• **The task**
Write each line out a second time, exactly as shown below.

[Opening Data extract section]

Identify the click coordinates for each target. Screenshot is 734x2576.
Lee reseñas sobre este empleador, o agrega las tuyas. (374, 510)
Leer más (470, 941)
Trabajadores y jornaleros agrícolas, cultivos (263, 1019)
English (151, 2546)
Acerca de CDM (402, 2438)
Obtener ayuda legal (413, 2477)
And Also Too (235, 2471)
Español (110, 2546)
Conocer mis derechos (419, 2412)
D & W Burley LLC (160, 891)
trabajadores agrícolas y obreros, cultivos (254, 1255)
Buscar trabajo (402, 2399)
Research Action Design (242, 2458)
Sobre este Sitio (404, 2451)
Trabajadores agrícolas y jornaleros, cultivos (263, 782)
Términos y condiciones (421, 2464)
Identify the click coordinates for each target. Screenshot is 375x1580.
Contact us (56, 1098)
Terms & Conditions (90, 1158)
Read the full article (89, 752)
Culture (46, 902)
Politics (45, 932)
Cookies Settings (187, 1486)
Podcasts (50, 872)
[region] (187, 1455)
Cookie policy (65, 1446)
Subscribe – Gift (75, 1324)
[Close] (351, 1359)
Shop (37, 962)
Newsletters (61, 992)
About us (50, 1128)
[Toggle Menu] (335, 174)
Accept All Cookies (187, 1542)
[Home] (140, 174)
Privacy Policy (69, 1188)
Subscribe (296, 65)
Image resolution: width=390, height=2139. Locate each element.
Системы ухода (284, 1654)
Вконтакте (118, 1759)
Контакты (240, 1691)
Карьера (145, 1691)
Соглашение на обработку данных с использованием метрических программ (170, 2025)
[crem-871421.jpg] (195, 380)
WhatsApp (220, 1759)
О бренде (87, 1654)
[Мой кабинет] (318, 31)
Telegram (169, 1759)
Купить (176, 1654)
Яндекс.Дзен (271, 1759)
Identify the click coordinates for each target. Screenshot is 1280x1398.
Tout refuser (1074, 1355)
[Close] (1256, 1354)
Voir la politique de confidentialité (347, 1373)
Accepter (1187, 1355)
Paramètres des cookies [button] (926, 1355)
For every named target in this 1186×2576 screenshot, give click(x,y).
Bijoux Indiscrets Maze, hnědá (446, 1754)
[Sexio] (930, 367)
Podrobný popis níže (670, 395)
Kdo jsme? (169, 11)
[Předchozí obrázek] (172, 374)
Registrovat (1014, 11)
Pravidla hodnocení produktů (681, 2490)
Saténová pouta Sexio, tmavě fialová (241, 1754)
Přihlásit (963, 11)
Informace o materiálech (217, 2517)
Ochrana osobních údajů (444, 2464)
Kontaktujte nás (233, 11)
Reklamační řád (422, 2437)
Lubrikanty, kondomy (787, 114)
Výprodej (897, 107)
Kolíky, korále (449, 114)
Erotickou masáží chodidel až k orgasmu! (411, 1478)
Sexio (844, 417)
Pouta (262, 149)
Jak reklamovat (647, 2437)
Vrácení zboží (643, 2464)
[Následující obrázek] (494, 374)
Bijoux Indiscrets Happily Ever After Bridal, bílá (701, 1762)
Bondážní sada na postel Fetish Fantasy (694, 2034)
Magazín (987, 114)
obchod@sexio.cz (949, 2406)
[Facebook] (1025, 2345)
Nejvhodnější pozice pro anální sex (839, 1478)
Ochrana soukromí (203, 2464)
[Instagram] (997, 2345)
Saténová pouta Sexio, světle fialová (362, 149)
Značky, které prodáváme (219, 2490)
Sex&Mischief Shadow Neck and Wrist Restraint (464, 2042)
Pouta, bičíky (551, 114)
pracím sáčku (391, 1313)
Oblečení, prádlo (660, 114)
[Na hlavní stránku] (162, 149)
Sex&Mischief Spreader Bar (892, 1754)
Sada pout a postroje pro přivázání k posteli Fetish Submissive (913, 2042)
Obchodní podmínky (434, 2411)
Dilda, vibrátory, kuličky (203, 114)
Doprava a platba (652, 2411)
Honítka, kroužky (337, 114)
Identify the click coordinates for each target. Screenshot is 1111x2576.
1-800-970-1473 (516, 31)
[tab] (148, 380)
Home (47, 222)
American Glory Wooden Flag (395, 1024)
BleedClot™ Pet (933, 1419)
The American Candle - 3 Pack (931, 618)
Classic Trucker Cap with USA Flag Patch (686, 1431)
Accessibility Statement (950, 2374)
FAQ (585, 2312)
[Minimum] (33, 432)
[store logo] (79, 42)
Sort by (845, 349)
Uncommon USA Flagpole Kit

[Closing Data extract section]

• **Written response**
Identify the click coordinates for each target. Screenshot is 734x2576.
Lee reseñas sobre este empleador, o agrega las tuyas. (374, 510)
Leer más (470, 941)
Trabajadores y jornaleros agrícolas, cultivos (263, 1019)
English (151, 2546)
Acerca de CDM (402, 2438)
Obtener ayuda legal (413, 2477)
And Also Too (235, 2471)
Español (110, 2546)
Conocer mis derechos (419, 2412)
D & W Burley LLC (160, 891)
trabajadores agrícolas y obreros, cultivos (254, 1255)
Buscar trabajo (402, 2399)
Research Action Design (242, 2458)
Sobre este Sitio (404, 2451)
Trabajadores agrícolas y jornaleros, cultivos (263, 782)
Términos y condiciones (421, 2464)
Identify the click coordinates for each target. Screenshot is 375x1580.
Contact us (56, 1098)
Terms & Conditions (90, 1158)
Read the full article (89, 752)
Culture (46, 902)
Politics (45, 932)
Cookies Settings (187, 1486)
Podcasts (50, 872)
[region] (187, 1455)
Cookie policy (65, 1446)
Subscribe – Gift (75, 1324)
[Close] (351, 1359)
Shop (37, 962)
Newsletters (61, 992)
About us (50, 1128)
[Toggle Menu] (335, 174)
Accept All Cookies (187, 1542)
[Home] (140, 174)
Privacy Policy (69, 1188)
Subscribe (296, 65)
Image resolution: width=390, height=2139. Locate each element.
Системы ухода (284, 1654)
Вконтакте (118, 1759)
Контакты (240, 1691)
Карьера (145, 1691)
Соглашение на обработку данных с использованием метрических программ (170, 2025)
[crem-871421.jpg] (195, 380)
WhatsApp (220, 1759)
О бренде (87, 1654)
[Мой кабинет] (318, 31)
Telegram (169, 1759)
Купить (176, 1654)
Яндекс.Дзен (271, 1759)
Identify the click coordinates for each target. Screenshot is 1280x1398.
Tout refuser (1074, 1355)
[Close] (1256, 1354)
Voir la politique de confidentialité (347, 1373)
Accepter (1187, 1355)
Paramètres des cookies [button] (926, 1355)
For every named target in this 1186×2576 screenshot, give click(x,y).
Bijoux Indiscrets Maze, hnědá (446, 1754)
[Sexio] (930, 367)
Podrobný popis níže (670, 395)
Kdo jsme? (169, 11)
[Předchozí obrázek] (172, 374)
Registrovat (1014, 11)
Pravidla hodnocení produktů (681, 2490)
Saténová pouta Sexio, tmavě fialová (241, 1754)
Přihlásit (963, 11)
Informace o materiálech (217, 2517)
Ochrana osobních údajů (444, 2464)
Kontaktujte nás (233, 11)
Reklamační řád (422, 2437)
Lubrikanty, kondomy (787, 114)
Výprodej (897, 107)
Kolíky, korále (449, 114)
Erotickou masáží chodidel až k orgasmu! (411, 1478)
Sexio (844, 417)
Pouta (262, 149)
Jak reklamovat (647, 2437)
Vrácení zboží (643, 2464)
[Následující obrázek] (494, 374)
Bijoux Indiscrets Happily Ever After Bridal, bílá (701, 1762)
Bondážní sada na postel Fetish Fantasy (694, 2034)
Magazín (987, 114)
obchod@sexio.cz (949, 2406)
[Facebook] (1025, 2345)
Nejvhodnější pozice pro anální sex (839, 1478)
Ochrana soukromí (203, 2464)
[Instagram] (997, 2345)
Saténová pouta Sexio, světle fialová (362, 149)
Značky, které prodáváme (219, 2490)
Sex&Mischief Shadow Neck and Wrist Restraint (464, 2042)
Pouta, bičíky (551, 114)
pracím sáčku (391, 1313)
Oblečení, prádlo (660, 114)
[Na hlavní stránku] (162, 149)
Sex&Mischief Spreader Bar (892, 1754)
Sada pout a postroje pro přivázání k posteli Fetish Submissive (913, 2042)
Obchodní podmínky (434, 2411)
Dilda, vibrátory, kuličky (203, 114)
Doprava a platba (652, 2411)
Honítka, kroužky (337, 114)
Identify the click coordinates for each target. Screenshot is 1111x2576.
1-800-970-1473 (516, 31)
[tab] (148, 380)
Home (47, 222)
American Glory Wooden Flag (395, 1024)
BleedClot™ Pet (933, 1419)
The American Candle - 3 Pack (931, 618)
Classic Trucker Cap with USA Flag Patch (686, 1431)
Accessibility Statement (950, 2374)
FAQ (585, 2312)
[Minimum] (33, 432)
[store logo] (79, 42)
Sort by (845, 349)
Uncommon USA Flagpole Kit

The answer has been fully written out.